§ **Exercise**
Could you shift every coordinate in the answers by -6 and write out the data below again, requests included, from the line with "Select the Parkhaus SRH Holding icon" up to and including the line with "Where should I"?

§ **Dataset rows**
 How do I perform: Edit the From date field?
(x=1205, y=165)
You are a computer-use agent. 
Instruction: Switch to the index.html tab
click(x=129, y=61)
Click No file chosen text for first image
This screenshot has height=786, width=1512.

...

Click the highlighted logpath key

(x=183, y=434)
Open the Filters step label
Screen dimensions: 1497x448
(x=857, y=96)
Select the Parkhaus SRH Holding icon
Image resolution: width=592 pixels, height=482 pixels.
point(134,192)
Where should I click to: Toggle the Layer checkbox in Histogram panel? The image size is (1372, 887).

§ **Solution to the problem**
Select the Parkhaus SRH Holding icon
Image resolution: width=592 pixels, height=482 pixels.
point(128,186)
Where should I click to: Toggle the Layer checkbox in Histogram panel? The image size is (1372, 887).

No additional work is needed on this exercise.